Durante o segundo mandato de Lula, enquanto o Brasil vivia o auge da lua de mel com o projeto lulista e a popularidade do presidente batia nos 80%, o filósofo Vladimir Safatle foi uma das corajosas vozes dissonantes a dizer que o pacto de conciliação não poderia durar muito.
Naquele momento, Safatle começa a descrever os ‘filhos bastardos do lulismo’, ou seja, como a conciliação produzia insatisfações subterrâneas que tendiam a irromper violentamente e que, se não fosse revertida a um projeto de esquerda, poderia significar um ascenso conservador.
E em um arroubo de clarividência conclui, ainda em 2018, que ‘há um golpe militar em marcha no Brasil hoje’.
Hoje, em meio à recuperação limitada da esquerda partidária e de notícias sobre um plano de militares para dar mais um golpe, a visão de Safatle ajuda a entender o que ainda pode dar muito errado – e, claro, como podemos começar a trilhar outro caminho para o Brasil e paras as esquerdas do país.

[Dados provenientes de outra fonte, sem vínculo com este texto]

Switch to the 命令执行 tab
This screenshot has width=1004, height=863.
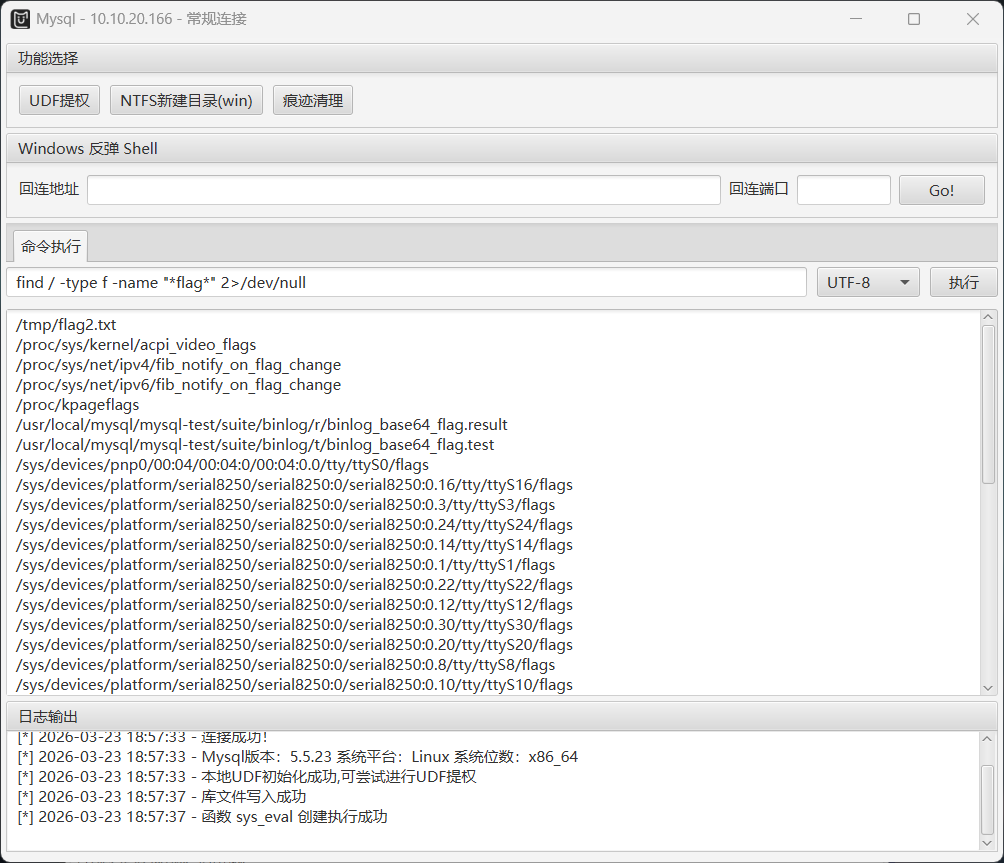pos(51,246)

Para Safatle, as causas do crescimento do fascismo mundo afora podem estar escondidas à luz do dia, no meio do noticiário sobre as tragédias climáticas, como as enchentes devastadoras que atingiram o Rio Grande do Sul em maio, ceifando vidas e causando bilhões em prejuízos. “O Brasil é a maior fronteira de devastação ecológica do mundo hoje.”, comenta Safatle.
Mas, entretanto, “a pauta ecológica é uma pauta inexistente na política brasileira. É uma coisa impressionante mesmo”, complementa.

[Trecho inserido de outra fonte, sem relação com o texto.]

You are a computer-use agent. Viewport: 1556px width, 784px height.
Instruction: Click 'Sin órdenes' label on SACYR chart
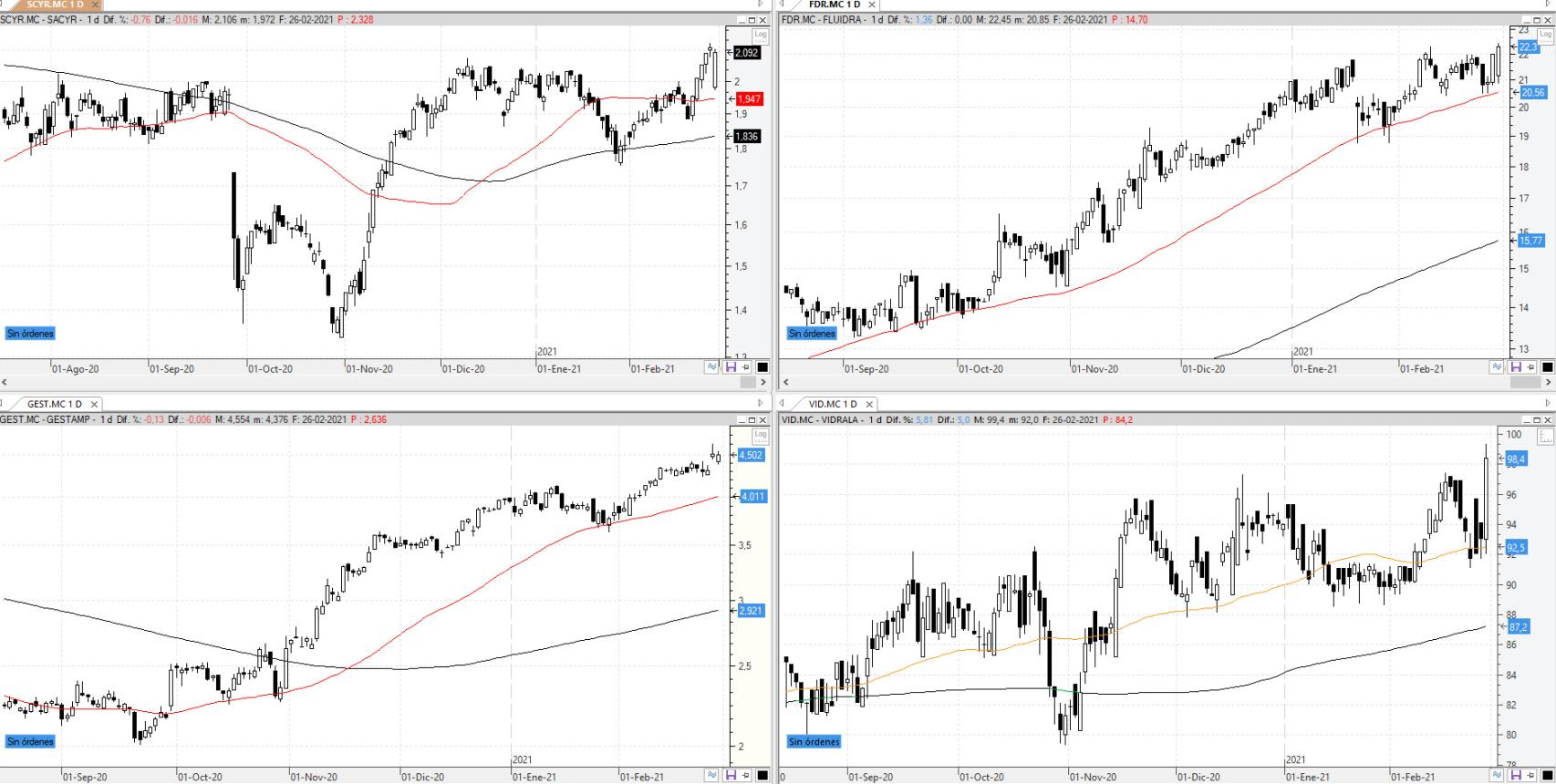click(30, 334)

Diante desse quadro dramático, a esquerda brasileira, que deveria fazer o enfrentamento à devastação climática, parece ter perdido seu norte. “A esquerda brasileira sempre foi desenvolvimentista, era a questão de você generalizar o progresso, levar o progresso, internalizar o progresso e nunca questionar, afinal de contas, que tipo de progresso é esse?”.

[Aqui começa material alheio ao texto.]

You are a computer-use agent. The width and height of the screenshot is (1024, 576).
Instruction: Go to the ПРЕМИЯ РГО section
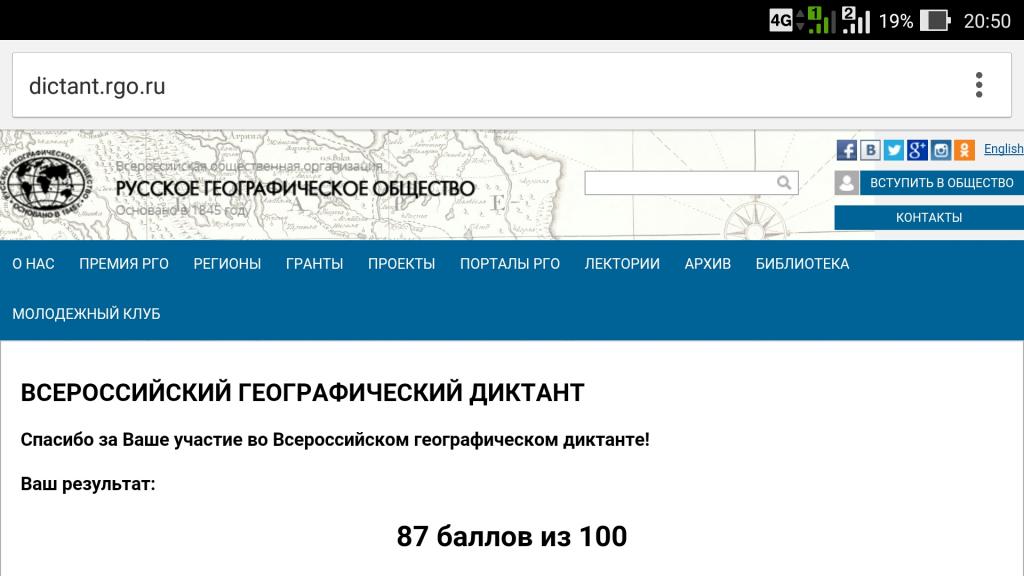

Esse dilema entre a defesa do meio ambiente e o desenvolvimentismo econômico segue sendo a tônica dos governos PT durante este terceiro mandato de Lula. Mas, mesmo quando a esquerda não está em dúvida sobre que caminho seguir, é inegável sua falta de força política para enfrentar os desafios contemporâneos.
Safatle causou polêmica ao afirmar no início do ano que “a esquerda morreu”. Nessa entrevista, complementa: “eu sei que a morte não é o fim. A morte é o momento dos processos de transformação da vida”.
Essa transformação, contudo, começa com a aceitação dessa morte, da necessidade de reconstruir. Seria justamente agora que a esquerda é mais indispensável. “O diagnóstico da falência de uma experiência política de longa duração implica, por outro lado, na obrigação de uma tentativa de criação de uma força ofensiva efetiva”.
No centro dessa falência e morte da esquerda, Safatle identifica como as promessas de justiça social e igualdade se esvaziam em meio a um discurso desgastado e uma ação política incapaz de mobilizar a população.
A esquerda institucionalizada, acomodada em cargos públicos e dependente de verbas estatais, perdeu a conexão com as bases e a capacidade de propor alternativas reais ao sistema vigente.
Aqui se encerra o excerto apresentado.